On passera également sur la symbolique de l’objet, la virginité appartenant aux reliques du passé. Nous avons pris “un peu” d’avance sur la consommation (intensive) du mariage. De toute façon, l’idéal virginal était déjà loin, aussi bien la nuit on s’est connu bibliquement pour la première fois que le jour où on a simplement fait connaissance. Dans ce pays où l’hypocrisie est reine, tout le monde fera semblant, et hop abracadabra. Coup de baguette magique, si j’ose dire.
J’ai mis un veto sur la solution de facilité vers laquelle certaines se rabattent par pudeur ou autre raison irrecevable : le ruban à hauteur de cheville.
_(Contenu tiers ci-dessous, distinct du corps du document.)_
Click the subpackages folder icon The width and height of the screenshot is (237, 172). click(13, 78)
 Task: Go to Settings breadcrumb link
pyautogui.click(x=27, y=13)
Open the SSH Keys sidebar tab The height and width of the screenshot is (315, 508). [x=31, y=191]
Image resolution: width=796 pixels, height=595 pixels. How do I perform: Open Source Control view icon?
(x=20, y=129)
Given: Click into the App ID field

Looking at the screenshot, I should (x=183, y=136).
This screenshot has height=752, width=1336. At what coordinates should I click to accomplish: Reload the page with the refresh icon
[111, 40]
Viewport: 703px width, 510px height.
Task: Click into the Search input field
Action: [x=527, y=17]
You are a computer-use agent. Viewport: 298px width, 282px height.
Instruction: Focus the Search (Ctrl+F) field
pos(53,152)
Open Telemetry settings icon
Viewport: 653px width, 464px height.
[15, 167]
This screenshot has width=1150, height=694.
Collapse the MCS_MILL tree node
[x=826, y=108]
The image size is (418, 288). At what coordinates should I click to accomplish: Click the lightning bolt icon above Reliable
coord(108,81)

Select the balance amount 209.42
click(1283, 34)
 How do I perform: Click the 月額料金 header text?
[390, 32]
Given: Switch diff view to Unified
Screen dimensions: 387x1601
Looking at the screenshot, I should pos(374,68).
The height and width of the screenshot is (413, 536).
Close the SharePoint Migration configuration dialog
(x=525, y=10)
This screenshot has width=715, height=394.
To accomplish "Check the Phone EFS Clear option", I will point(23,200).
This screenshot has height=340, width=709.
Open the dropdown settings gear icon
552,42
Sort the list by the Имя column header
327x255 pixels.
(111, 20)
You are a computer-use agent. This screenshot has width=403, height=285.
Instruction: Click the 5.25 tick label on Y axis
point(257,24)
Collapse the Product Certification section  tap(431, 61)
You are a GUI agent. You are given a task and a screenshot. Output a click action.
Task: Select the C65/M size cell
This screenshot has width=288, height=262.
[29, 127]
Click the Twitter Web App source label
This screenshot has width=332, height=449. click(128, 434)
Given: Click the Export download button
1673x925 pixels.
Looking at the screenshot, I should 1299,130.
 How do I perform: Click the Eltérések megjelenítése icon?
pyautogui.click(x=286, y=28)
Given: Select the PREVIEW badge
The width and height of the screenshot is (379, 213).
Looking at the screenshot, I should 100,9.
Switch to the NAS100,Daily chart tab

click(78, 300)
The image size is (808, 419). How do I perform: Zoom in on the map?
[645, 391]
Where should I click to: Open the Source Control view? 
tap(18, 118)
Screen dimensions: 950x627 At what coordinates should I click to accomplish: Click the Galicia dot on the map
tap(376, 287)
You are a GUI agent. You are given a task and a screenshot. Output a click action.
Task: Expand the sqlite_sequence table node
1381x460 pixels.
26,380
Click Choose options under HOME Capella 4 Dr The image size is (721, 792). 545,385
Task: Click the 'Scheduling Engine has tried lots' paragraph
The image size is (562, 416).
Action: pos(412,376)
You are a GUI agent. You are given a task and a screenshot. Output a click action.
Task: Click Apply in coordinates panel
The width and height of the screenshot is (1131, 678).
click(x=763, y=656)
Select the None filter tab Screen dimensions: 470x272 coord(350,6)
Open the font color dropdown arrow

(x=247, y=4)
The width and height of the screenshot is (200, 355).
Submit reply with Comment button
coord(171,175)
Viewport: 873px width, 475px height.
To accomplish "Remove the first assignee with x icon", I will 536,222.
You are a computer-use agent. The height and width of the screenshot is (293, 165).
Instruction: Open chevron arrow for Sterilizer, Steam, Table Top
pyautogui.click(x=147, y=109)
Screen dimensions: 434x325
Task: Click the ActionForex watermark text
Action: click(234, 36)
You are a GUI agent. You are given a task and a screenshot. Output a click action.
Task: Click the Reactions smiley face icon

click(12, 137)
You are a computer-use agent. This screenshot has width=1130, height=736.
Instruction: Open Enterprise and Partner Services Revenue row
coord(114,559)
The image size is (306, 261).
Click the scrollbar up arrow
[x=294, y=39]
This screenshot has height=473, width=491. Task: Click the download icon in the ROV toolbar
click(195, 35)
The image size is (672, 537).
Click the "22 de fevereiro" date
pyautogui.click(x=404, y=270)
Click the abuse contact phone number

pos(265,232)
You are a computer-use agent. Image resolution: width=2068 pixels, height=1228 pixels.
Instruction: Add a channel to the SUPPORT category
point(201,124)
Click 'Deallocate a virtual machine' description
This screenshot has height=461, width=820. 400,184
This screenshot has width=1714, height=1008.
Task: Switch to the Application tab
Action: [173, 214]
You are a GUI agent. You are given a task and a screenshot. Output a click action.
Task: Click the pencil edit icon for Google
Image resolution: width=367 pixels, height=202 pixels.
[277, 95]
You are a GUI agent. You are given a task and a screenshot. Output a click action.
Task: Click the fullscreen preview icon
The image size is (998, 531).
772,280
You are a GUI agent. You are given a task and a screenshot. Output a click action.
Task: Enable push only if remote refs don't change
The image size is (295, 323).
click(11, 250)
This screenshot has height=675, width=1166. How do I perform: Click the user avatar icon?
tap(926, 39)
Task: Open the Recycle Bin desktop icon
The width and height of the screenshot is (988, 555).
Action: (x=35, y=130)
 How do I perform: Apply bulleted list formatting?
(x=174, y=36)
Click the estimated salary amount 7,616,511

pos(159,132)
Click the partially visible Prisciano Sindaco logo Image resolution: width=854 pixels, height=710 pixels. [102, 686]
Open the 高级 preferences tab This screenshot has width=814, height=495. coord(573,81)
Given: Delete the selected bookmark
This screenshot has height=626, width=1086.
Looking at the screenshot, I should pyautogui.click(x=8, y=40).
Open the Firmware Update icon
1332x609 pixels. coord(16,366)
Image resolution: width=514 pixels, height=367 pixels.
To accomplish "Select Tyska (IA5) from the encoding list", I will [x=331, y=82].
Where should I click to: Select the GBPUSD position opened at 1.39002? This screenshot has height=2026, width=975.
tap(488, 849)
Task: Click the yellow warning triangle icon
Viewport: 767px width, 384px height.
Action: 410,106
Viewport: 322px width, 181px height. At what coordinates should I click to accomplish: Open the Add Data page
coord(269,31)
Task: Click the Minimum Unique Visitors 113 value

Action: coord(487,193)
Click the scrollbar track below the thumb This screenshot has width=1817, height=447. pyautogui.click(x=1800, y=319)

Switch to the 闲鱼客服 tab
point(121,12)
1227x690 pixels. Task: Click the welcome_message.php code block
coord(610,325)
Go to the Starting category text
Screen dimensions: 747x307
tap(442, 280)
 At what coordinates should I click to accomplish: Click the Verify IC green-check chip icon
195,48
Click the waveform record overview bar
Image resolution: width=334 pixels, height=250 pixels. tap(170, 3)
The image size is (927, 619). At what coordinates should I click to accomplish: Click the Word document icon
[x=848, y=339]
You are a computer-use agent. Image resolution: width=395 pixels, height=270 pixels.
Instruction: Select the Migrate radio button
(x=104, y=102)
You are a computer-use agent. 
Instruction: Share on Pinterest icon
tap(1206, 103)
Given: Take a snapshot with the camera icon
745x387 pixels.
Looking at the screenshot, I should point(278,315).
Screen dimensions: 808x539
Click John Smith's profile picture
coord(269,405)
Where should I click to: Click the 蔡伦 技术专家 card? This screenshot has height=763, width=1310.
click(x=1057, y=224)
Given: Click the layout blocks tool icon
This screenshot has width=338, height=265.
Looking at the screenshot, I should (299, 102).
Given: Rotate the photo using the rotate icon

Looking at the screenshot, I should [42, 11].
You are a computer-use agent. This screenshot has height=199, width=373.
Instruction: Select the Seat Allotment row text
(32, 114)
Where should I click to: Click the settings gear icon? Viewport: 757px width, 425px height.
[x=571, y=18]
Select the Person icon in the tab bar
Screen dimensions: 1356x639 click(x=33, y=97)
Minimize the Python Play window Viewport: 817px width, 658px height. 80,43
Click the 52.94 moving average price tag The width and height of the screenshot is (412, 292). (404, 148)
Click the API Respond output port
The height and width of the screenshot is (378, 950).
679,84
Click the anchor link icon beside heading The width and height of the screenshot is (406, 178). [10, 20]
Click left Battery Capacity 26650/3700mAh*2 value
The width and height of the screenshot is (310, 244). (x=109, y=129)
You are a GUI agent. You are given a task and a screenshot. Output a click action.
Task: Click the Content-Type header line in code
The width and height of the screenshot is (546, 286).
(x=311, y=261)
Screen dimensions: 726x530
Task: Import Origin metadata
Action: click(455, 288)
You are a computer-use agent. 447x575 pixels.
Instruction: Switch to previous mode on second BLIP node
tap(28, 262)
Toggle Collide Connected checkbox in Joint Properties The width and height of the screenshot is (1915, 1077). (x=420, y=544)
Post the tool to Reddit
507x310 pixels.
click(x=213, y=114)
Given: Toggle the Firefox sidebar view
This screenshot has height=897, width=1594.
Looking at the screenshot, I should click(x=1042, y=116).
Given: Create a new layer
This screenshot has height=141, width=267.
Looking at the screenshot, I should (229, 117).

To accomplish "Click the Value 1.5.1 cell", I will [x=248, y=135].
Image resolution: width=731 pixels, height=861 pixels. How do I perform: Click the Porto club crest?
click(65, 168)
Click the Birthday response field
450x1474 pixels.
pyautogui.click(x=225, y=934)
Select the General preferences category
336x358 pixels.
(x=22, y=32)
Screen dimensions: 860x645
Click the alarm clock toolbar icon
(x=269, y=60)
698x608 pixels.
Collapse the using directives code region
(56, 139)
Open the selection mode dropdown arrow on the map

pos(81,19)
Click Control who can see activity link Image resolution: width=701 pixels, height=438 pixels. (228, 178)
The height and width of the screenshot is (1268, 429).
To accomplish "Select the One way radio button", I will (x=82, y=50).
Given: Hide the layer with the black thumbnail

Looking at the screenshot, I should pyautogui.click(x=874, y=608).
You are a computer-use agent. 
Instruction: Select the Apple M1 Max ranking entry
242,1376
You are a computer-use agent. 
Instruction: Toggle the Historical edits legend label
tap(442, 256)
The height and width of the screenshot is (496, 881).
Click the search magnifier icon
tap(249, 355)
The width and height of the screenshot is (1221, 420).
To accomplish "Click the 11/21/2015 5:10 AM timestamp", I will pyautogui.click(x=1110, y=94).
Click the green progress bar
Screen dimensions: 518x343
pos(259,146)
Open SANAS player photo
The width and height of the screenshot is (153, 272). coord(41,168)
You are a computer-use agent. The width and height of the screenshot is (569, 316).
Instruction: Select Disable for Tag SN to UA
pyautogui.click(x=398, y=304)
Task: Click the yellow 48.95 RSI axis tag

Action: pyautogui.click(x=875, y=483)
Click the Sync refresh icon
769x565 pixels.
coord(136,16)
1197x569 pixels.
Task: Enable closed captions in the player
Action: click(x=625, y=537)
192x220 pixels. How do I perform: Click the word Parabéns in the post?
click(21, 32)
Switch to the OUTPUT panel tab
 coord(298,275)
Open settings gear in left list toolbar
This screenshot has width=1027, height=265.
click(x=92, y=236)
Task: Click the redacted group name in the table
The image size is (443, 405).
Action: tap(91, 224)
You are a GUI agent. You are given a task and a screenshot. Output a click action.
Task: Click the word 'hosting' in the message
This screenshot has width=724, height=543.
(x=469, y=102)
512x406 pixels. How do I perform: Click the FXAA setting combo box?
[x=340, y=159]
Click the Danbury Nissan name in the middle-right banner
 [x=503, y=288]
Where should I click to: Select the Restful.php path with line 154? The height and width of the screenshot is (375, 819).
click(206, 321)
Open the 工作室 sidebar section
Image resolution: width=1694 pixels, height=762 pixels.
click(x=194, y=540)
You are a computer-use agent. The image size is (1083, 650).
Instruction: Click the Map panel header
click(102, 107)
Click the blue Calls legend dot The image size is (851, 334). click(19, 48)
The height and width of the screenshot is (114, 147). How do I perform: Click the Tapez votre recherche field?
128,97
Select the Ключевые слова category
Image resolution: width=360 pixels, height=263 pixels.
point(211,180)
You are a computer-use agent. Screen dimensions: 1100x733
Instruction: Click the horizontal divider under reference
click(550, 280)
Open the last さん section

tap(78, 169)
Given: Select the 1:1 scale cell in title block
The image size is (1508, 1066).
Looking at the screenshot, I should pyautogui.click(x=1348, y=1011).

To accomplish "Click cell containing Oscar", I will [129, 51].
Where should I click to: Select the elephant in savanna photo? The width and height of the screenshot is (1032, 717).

Argument imparable : placer le jarret à cet endroit démontrerait une méconnaissance totale de l’anatomie. Sans compter, surtout, que cet artifice me priverait du plaisir de glisser la tête sous la robe de ma femme. Yumi a peur que je profite de la retirer avec les dents pour placer un coup de langue où il ne faut pas. Et là elle est coincée : elle peut difficilement m’interdire l’accès au jardin des délices, puisque ce serait contreproductif dans un mariage. En plus, la coquine est toujours consentante pour ce genre de cochonnerie. Pour la tranquilliser, j’ai démontré photos à l’appui que personne ne verra ce qui se passe dans ses froufrous, sous réserve qu’elle ne pousse pas de couinements révélateurs.
A mon avis, c’est jouable. Tendu mais jouable. On sera sûrement à deux doigts de l’incident, voire à deux doigts tout court, mais on peut y arriver.